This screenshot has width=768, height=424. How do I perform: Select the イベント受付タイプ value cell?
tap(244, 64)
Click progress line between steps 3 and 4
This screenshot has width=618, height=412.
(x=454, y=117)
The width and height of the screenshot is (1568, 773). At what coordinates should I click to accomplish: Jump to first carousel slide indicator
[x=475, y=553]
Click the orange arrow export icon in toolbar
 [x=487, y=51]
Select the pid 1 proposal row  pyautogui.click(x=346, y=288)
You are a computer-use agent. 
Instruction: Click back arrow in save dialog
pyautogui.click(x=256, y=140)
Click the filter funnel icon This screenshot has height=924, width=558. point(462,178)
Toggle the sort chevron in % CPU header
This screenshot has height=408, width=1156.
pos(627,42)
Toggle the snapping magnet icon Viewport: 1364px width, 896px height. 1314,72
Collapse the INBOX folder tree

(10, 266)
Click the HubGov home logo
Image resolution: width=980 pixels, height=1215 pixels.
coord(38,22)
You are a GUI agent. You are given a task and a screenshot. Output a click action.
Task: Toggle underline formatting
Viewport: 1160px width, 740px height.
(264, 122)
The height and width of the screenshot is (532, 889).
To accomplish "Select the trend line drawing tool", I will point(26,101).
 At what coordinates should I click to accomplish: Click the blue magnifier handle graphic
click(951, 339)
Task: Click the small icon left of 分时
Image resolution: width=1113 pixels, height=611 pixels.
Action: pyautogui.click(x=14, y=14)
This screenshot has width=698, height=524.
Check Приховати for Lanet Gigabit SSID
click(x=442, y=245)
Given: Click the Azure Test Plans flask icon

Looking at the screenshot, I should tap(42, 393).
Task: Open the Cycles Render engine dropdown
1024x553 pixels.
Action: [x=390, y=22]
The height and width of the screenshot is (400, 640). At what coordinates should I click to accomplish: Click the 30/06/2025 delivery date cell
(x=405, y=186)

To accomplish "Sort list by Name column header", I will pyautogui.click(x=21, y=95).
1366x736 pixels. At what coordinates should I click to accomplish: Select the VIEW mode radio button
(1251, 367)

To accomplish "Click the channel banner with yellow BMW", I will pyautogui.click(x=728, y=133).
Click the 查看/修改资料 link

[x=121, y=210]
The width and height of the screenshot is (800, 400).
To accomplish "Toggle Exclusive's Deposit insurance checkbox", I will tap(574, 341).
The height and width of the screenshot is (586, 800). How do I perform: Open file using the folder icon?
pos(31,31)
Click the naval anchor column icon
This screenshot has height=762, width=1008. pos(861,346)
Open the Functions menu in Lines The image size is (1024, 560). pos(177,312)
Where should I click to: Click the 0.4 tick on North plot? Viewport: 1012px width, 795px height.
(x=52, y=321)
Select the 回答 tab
··········
* **Aim of the task**: Retype every record above exactly as it appears.

* **Your response**:
This screenshot has width=768, height=424. How do I perform: Select the イベント受付タイプ value cell?
tap(244, 64)
Click progress line between steps 3 and 4
This screenshot has width=618, height=412.
(x=454, y=117)
The width and height of the screenshot is (1568, 773). At what coordinates should I click to accomplish: Jump to first carousel slide indicator
[x=475, y=553]
Click the orange arrow export icon in toolbar
 [x=487, y=51]
Select the pid 1 proposal row  pyautogui.click(x=346, y=288)
You are a computer-use agent. 
Instruction: Click back arrow in save dialog
pyautogui.click(x=256, y=140)
Click the filter funnel icon This screenshot has height=924, width=558. point(462,178)
Toggle the sort chevron in % CPU header
This screenshot has height=408, width=1156.
pos(627,42)
Toggle the snapping magnet icon Viewport: 1364px width, 896px height. 1314,72
Collapse the INBOX folder tree

(10, 266)
Click the HubGov home logo
Image resolution: width=980 pixels, height=1215 pixels.
coord(38,22)
You are a GUI agent. You are given a task and a screenshot. Output a click action.
Task: Toggle underline formatting
Viewport: 1160px width, 740px height.
(264, 122)
The height and width of the screenshot is (532, 889).
To accomplish "Select the trend line drawing tool", I will point(26,101).
 At what coordinates should I click to accomplish: Click the blue magnifier handle graphic
click(951, 339)
Task: Click the small icon left of 分时
Image resolution: width=1113 pixels, height=611 pixels.
Action: pyautogui.click(x=14, y=14)
This screenshot has width=698, height=524.
Check Приховати for Lanet Gigabit SSID
click(x=442, y=245)
Given: Click the Azure Test Plans flask icon

Looking at the screenshot, I should tap(42, 393).
Task: Open the Cycles Render engine dropdown
1024x553 pixels.
Action: [x=390, y=22]
The height and width of the screenshot is (400, 640). At what coordinates should I click to accomplish: Click the 30/06/2025 delivery date cell
(x=405, y=186)

To accomplish "Sort list by Name column header", I will pyautogui.click(x=21, y=95).
1366x736 pixels. At what coordinates should I click to accomplish: Select the VIEW mode radio button
(1251, 367)

To accomplish "Click the channel banner with yellow BMW", I will pyautogui.click(x=728, y=133).
Click the 查看/修改资料 link

[x=121, y=210]
The width and height of the screenshot is (800, 400).
To accomplish "Toggle Exclusive's Deposit insurance checkbox", I will tap(574, 341).
The height and width of the screenshot is (586, 800). How do I perform: Open file using the folder icon?
pos(31,31)
Click the naval anchor column icon
This screenshot has height=762, width=1008. pos(861,346)
Open the Functions menu in Lines The image size is (1024, 560). pos(177,312)
Where should I click to: Click the 0.4 tick on North plot? Viewport: 1012px width, 795px height.
(x=52, y=321)
Select the 回答 tab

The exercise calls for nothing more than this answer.